String31 in dataframe

Hello, I have a 2 columns data frame. One column is Int64, which is fine. The other should be float64 I think, because it has numbers such as: 0.1254, 0.8458 etc. However, I have strange results when plotting and I realyze that typeof() returns “string31” for that float column. I guess there is some data points that are interpreted as string. Now, the problem is that the column contains 2 millions data points. How do I find the offending value(s)? I don’t even know where to start.
Thank you

Check out the types section of the documentation. You probably want something like types = [Int64, Float64] as a keyword argument. Failures will be returned as nothing, I think.

Sorry, maybe I was not clear, what I want is not to change type or get rid of them (or at least not at first), I want to find the “offending” values to look at them.
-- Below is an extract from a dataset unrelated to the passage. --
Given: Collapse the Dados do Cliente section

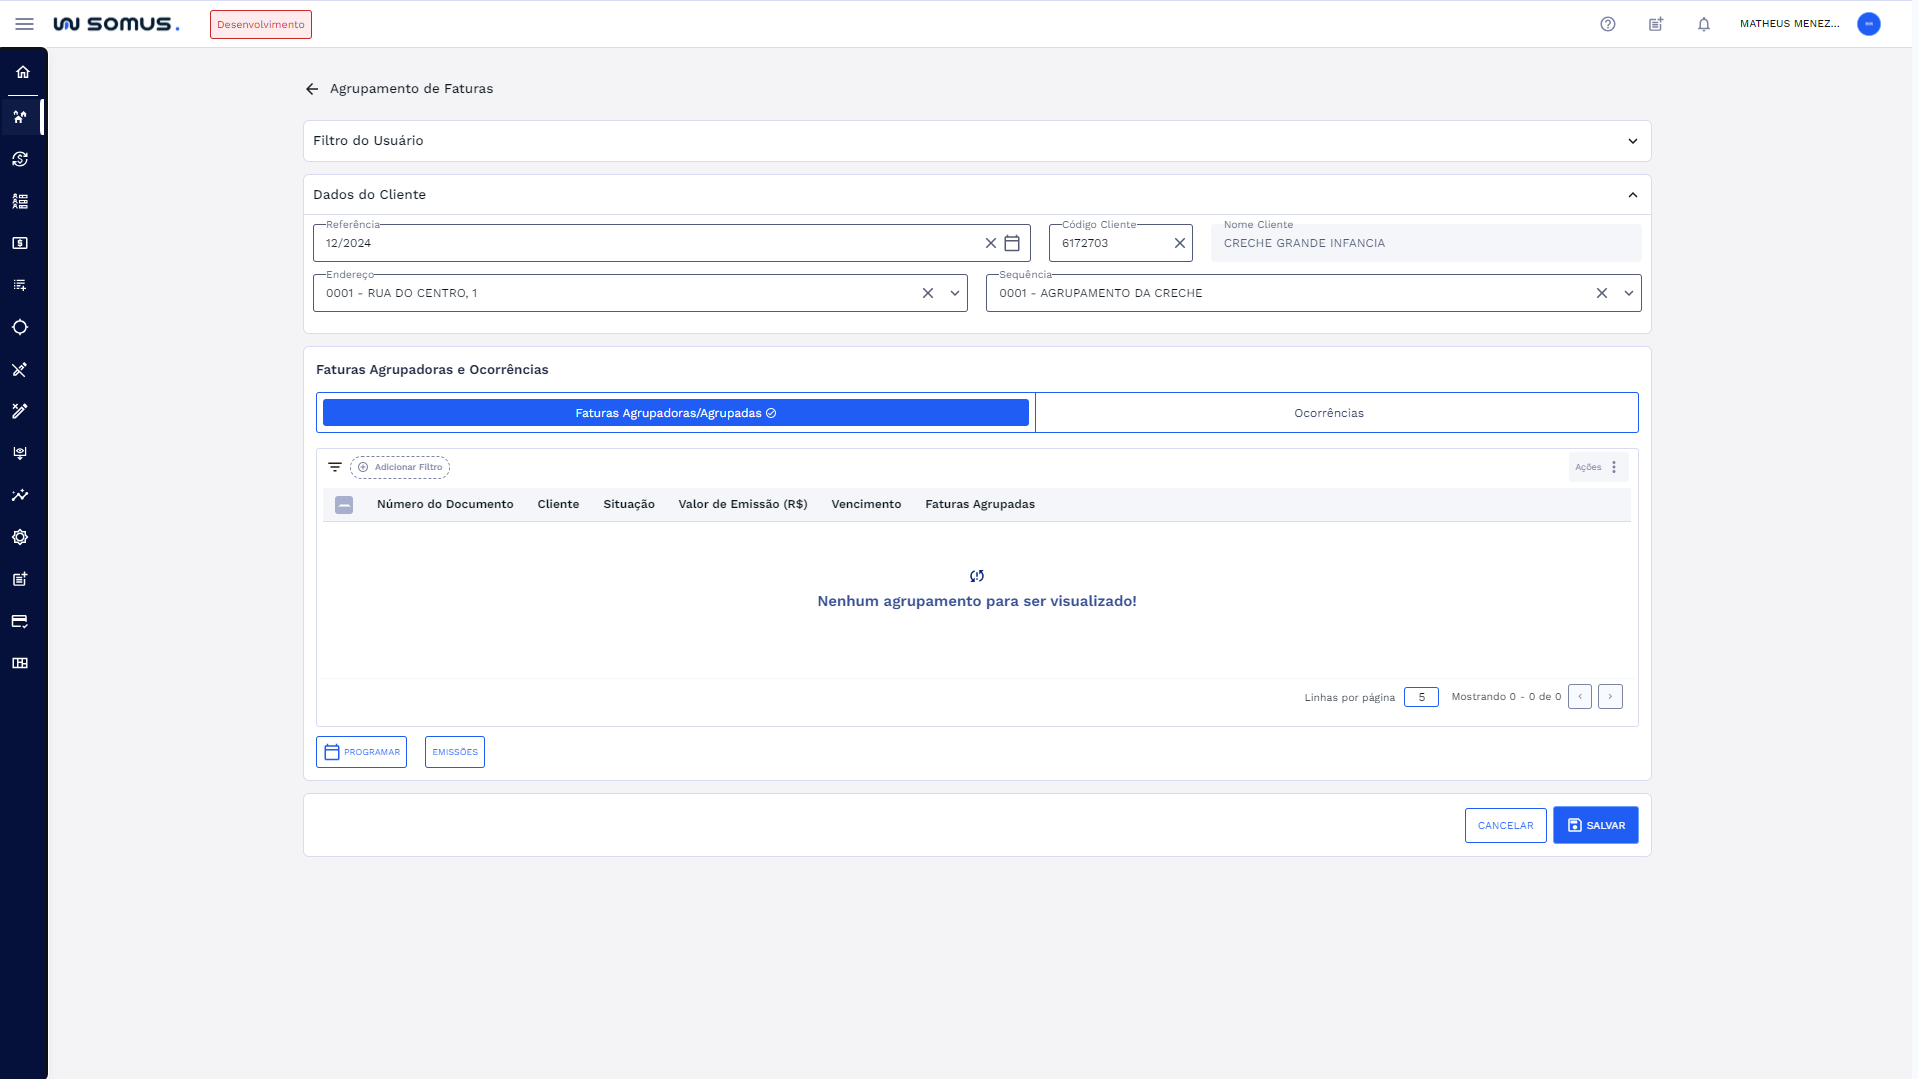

They might be errors, or they might not and be significant. This is what bugs me.

Check out which ones in the resulting data frame parse to nothing and see what row they are in.

You can also parse as a String, then call tryparse on the column to make a new one that simulates what CSV.jl is doing, then filter all the observations that have nothing in the float variable.

1 Like

thanks, here is what I did (while you were answering). I thought that probably it wouldn’t succeed in parsing (okay it was just a bet).

df2.VAF2=parse.(Float64, df2.VAF)
ArgumentError: cannot parse String31(" 0.21659,0.294931") as Float64

I have TWO values separated by “,”. This makes actual sense, and means I have a decision to take upstream in my pipeline! I know what’s causing this.

Thanks :slight_smile: